Parts of the exercise ::
#1 In the KVM HYP ABI thread, which instruction does the current ABI use both to enter and to exit HYP mode?
#2 Pick up the KVM HYP ABI thread after its last line and keep going in the same quoted style.

Excerpted text ::
Re: [RFC PATCH 1/5] ARM: KVM: Change HYP ABI from continuation to function call

[Date Prev][Date Next][Thread Prev][Thread Next][Date Index][Thread Index]

 



On Oct 2, 2012, at 4:54 AM, Marc Zyngier <marc.zyngier@xxxxxxx> wrote:

> On 01/10/12 19:39, Christoffer Dall wrote:
>> On Mon, Oct 1, 2012 at 9:42 AM, Marc Zyngier <marc.zyngier@xxxxxxx> wrote:
>>> The current HYP ABI has the following semantics:
>>> 
>>>        <svc code>
>>>        hvc #0  ; Enter HYP mode
>>>        <hyp code>
>>>        hvc #0  ; Exit HYP mode
>>>        <svc code>
>>> 
>>> This relies on the implicit assumption that you can map both SVC and
>>> HYP code at the same virtual address so you can seamlessly carry on
>>> executing code in sequence after switching mode.
>>> 
>>> This assumption may not be true for ARMv8, if the kernel is located
>>> high enough to be out of reach of HTTBR.
>>> 
>>> This patch changes the ABI so the call into HYP becomes a function
>>> call:
>>> 
>>>        <svc code>
>>>        ldr     r0, =BSYM(my_hyp_fn)

Data excerpts ::
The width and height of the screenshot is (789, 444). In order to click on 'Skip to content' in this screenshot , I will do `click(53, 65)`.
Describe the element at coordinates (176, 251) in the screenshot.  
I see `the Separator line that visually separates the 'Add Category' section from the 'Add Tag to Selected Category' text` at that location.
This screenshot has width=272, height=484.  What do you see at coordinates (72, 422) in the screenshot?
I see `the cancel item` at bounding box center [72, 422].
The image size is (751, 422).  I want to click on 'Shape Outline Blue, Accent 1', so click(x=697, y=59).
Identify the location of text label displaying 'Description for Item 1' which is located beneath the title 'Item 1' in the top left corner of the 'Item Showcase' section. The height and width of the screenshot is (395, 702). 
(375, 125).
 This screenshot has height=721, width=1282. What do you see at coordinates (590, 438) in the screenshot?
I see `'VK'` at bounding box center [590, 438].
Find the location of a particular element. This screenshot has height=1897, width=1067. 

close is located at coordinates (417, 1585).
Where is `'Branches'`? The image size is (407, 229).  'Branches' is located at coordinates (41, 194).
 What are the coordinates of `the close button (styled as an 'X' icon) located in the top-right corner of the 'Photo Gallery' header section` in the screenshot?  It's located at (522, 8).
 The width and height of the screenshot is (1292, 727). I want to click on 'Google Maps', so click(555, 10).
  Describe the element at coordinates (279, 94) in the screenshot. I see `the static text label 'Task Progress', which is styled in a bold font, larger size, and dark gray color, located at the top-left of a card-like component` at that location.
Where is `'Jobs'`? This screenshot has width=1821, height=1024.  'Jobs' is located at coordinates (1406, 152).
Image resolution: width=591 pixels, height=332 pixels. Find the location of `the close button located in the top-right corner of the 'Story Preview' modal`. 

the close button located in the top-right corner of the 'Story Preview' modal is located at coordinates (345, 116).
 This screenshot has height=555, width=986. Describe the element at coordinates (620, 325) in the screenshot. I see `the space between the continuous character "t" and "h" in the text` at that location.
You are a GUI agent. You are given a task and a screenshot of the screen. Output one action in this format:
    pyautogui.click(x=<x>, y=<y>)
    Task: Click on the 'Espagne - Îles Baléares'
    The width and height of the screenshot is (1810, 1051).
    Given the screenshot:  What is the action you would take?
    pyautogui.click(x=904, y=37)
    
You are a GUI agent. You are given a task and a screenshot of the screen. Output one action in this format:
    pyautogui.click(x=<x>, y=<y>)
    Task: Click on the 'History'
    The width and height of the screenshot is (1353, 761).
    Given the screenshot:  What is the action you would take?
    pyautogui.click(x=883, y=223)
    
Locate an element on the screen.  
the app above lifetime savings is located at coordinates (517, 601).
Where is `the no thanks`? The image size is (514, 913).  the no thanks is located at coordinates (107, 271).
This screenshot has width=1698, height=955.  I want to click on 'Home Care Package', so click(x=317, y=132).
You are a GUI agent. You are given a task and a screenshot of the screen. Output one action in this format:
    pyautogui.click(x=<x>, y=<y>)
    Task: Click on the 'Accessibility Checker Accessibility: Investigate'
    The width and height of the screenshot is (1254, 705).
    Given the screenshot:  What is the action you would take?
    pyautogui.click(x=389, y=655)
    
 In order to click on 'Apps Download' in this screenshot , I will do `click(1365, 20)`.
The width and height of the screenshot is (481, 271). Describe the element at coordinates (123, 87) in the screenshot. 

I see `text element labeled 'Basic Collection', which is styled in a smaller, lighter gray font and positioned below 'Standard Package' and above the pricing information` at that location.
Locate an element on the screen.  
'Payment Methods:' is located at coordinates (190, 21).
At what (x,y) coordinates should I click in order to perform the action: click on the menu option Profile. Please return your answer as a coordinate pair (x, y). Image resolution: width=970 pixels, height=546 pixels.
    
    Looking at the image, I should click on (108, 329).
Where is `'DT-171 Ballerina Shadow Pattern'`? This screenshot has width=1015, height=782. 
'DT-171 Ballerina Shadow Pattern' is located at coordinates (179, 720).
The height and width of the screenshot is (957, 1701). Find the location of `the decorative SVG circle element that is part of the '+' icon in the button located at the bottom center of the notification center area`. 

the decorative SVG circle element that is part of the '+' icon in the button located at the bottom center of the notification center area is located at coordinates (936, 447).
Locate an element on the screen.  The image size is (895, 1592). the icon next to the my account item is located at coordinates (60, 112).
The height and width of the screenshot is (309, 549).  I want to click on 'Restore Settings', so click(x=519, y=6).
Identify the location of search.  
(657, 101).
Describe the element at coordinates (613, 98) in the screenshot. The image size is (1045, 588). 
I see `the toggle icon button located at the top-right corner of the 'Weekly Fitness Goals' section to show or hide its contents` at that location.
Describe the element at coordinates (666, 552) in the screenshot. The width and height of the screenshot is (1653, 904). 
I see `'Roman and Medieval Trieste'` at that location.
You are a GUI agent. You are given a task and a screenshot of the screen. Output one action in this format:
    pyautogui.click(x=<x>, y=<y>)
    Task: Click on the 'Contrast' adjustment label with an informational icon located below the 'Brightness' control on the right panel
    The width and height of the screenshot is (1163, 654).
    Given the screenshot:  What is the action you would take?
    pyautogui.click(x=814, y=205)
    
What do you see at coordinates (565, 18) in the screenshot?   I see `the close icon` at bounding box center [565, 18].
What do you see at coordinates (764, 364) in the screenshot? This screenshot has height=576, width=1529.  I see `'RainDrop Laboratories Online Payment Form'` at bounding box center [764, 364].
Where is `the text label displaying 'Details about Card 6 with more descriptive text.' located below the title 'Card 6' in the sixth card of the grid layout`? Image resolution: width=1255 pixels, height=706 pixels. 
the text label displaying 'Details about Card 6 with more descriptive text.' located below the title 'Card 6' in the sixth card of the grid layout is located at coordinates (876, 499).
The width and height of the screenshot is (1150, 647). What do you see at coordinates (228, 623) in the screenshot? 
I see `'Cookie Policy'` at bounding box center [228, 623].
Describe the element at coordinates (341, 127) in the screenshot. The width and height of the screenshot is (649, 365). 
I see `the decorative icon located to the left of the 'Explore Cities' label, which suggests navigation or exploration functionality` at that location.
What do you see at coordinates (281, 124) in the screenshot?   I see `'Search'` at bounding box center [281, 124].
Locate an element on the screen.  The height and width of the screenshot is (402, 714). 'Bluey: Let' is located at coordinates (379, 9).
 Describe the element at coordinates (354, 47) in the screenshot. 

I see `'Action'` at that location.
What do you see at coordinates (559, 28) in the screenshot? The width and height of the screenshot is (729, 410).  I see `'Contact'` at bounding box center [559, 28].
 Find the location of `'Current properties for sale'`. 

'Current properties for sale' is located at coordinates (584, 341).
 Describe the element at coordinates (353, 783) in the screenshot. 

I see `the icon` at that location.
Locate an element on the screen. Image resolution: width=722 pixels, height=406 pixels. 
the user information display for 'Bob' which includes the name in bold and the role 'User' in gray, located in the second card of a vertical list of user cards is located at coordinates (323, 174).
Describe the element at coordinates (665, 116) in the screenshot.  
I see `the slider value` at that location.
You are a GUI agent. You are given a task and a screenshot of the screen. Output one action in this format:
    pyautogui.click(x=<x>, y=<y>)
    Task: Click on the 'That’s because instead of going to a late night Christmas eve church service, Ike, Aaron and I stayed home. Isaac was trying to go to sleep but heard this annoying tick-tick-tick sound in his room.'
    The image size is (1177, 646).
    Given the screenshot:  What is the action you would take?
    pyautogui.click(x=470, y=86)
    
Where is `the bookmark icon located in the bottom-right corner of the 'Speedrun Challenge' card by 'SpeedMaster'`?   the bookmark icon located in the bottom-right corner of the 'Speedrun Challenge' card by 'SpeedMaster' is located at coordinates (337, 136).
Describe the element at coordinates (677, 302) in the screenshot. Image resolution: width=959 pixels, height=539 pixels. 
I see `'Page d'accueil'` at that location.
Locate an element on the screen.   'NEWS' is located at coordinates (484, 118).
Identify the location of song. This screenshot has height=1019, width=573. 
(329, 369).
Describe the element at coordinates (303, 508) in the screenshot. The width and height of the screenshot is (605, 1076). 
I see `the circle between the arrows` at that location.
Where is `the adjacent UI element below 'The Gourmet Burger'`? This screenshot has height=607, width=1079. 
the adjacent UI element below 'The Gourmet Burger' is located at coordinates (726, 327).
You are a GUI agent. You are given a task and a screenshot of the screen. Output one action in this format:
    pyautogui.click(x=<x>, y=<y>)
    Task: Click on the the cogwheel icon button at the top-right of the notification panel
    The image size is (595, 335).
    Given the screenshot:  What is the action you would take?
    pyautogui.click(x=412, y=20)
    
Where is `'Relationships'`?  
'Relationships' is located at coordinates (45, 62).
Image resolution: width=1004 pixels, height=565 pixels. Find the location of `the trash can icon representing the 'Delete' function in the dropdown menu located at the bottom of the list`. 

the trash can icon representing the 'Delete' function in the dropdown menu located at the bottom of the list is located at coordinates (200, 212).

Responses in order ::
#1 hvc #0

#2
>>>        ldr     r1, =my_param
>>>        hvc #0  ; Call my_hyp_fn(my_param) from HYP mode
>>>        <svc code>
>>> 
>>> This allows the HVC handler to offset the function address passed
>>> from SVC so it can be called. The ABI only supports up to 3 32bit
>>> parameters, and can return up to 64bits of data.
>>> 
>>>> From the host point of view, any function mapped in HYP mode can
>>> be called using the kvm_call_hyp() helper:
>>> 
>>>        u64 kvm_call_hyp(void *hypfn, ...);
>>> 
>>> For example, calling __kvm_vcpu_run(vcpu) is replaced by:
>>> 
>>>        kvm_call_hyp(__kvm_vcpu_run, vcpu);
>>> 
>>> Tested on TC2.
>>> 
>>> Signed-off-by: Marc Zyngier <marc.zyngier@xxxxxxx>
>>> ---
>>> arch/arm/include/asm/kvm_host.h |   1 +
>>> arch/arm/kvm/arm.c              |   4 +-
>>> arch/arm/kvm/interrupts.S       | 104 +++++++++++++++++++---------------------
>>> arch/arm/kvm/mmu.c              |  20 ++++++--
>>> 4 files changed, 66 insertions(+), 63 deletions(-)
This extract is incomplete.